Top of Provided information
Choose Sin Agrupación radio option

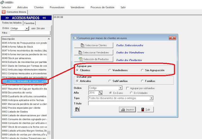142,70
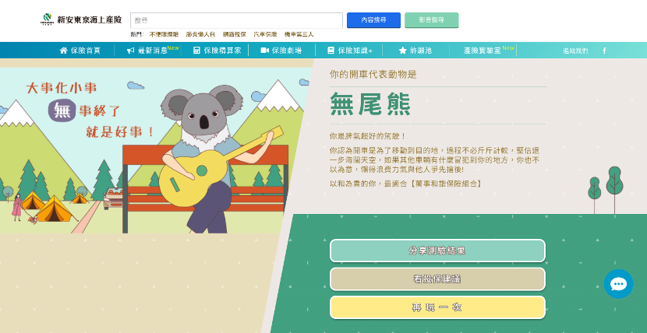Click the yellow 再玩一次 button

[x=437, y=307]
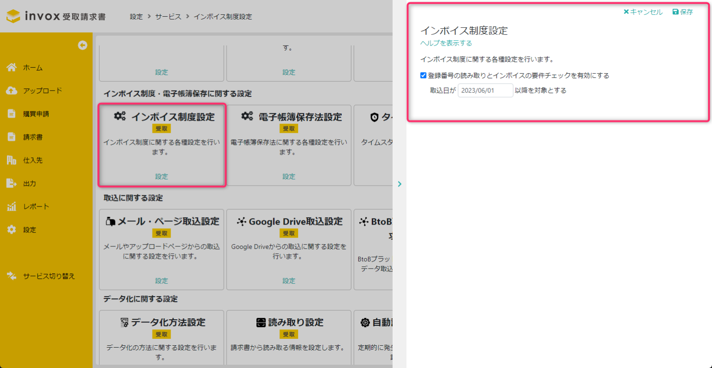712x368 pixels.
Task: Open the レポート chart icon
Action: tap(12, 206)
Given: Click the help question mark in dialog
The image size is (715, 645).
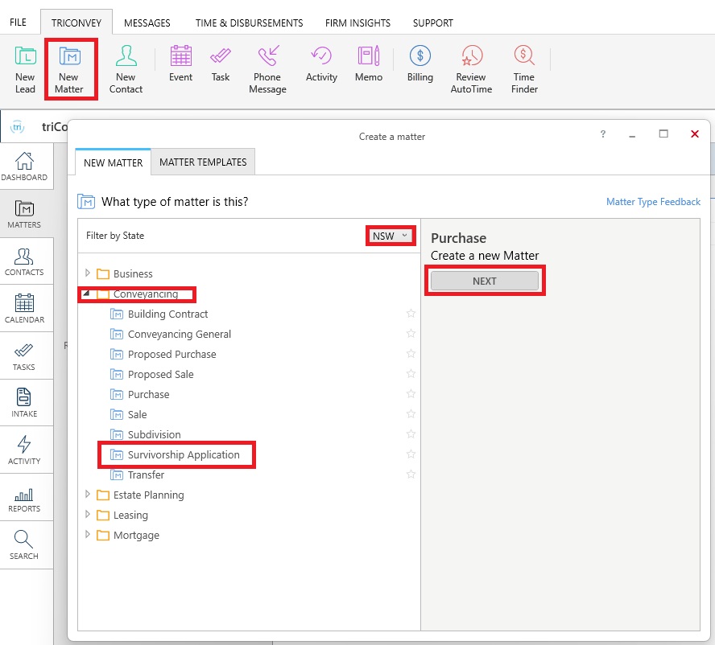Looking at the screenshot, I should pyautogui.click(x=603, y=134).
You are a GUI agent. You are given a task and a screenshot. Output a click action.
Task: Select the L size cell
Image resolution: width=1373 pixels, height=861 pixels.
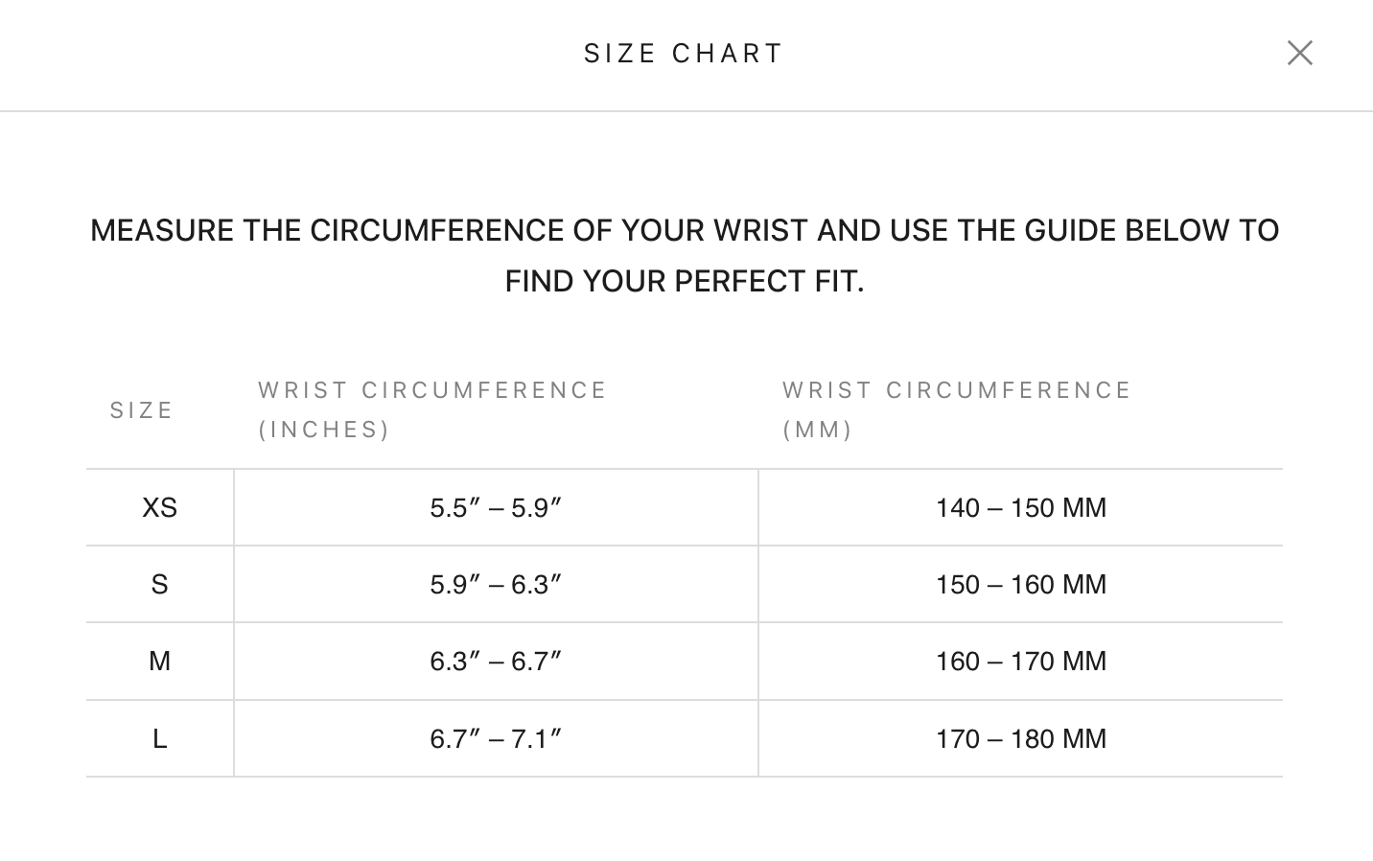160,738
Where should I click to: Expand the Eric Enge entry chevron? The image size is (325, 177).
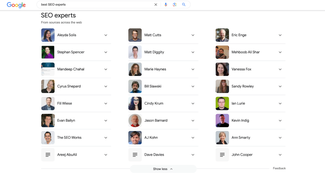point(280,35)
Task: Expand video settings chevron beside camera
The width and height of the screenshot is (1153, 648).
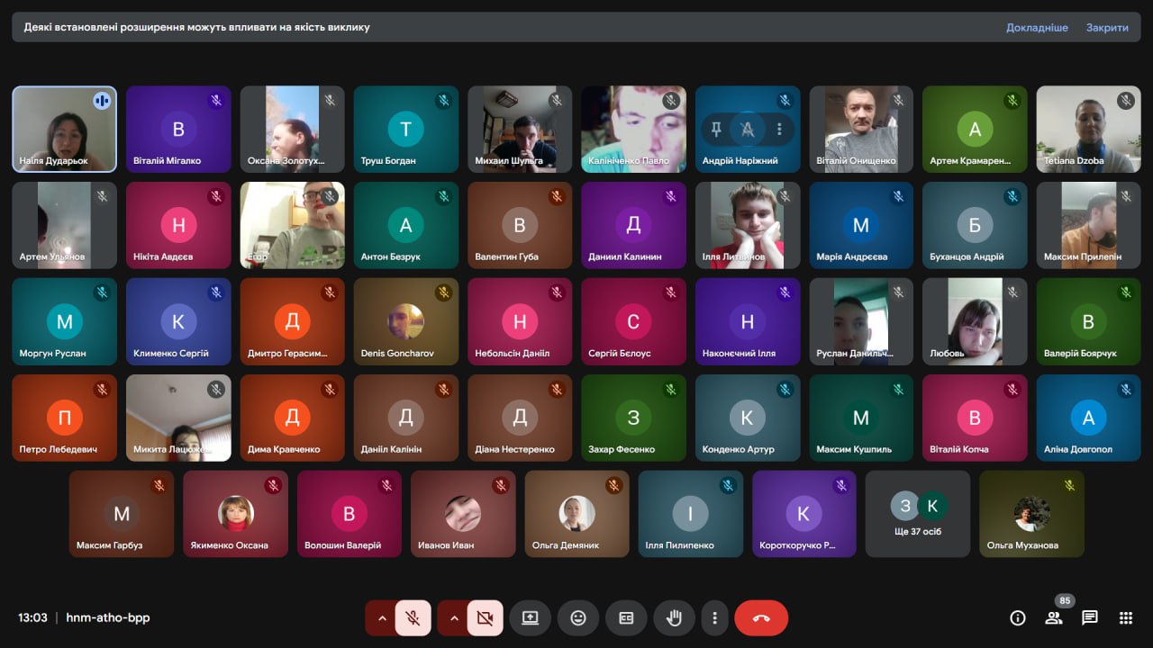Action: tap(453, 618)
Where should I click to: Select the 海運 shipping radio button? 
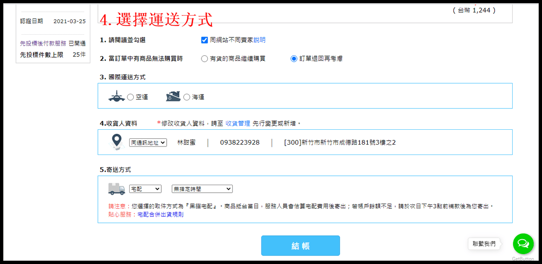point(186,96)
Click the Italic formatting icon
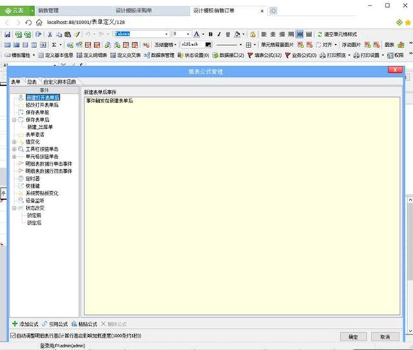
Bottom of Provided information
- **Task goal**
Copy every record exactly, without the pictures.

- **Written solution**
Choose Sin Agrupación radio option

142,70
Click the yellow 再玩一次 button

[x=437, y=307]
712x368 pixels.
Task: Open the レポート chart icon
Action: tap(12, 206)
Given: Click the help question mark in dialog
The image size is (715, 645).
Looking at the screenshot, I should pyautogui.click(x=603, y=134).
You are a GUI agent. You are given a task and a screenshot. Output a click action.
Task: Select the L size cell
Image resolution: width=1373 pixels, height=861 pixels.
160,738
Where should I click to: Expand the Eric Enge entry chevron? The image size is (325, 177).
point(280,35)
Task: Expand video settings chevron beside camera
The width and height of the screenshot is (1153, 648).
Action: tap(453, 618)
Where should I click to: Select the 海運 shipping radio button? 
point(186,96)
Click the Italic formatting icon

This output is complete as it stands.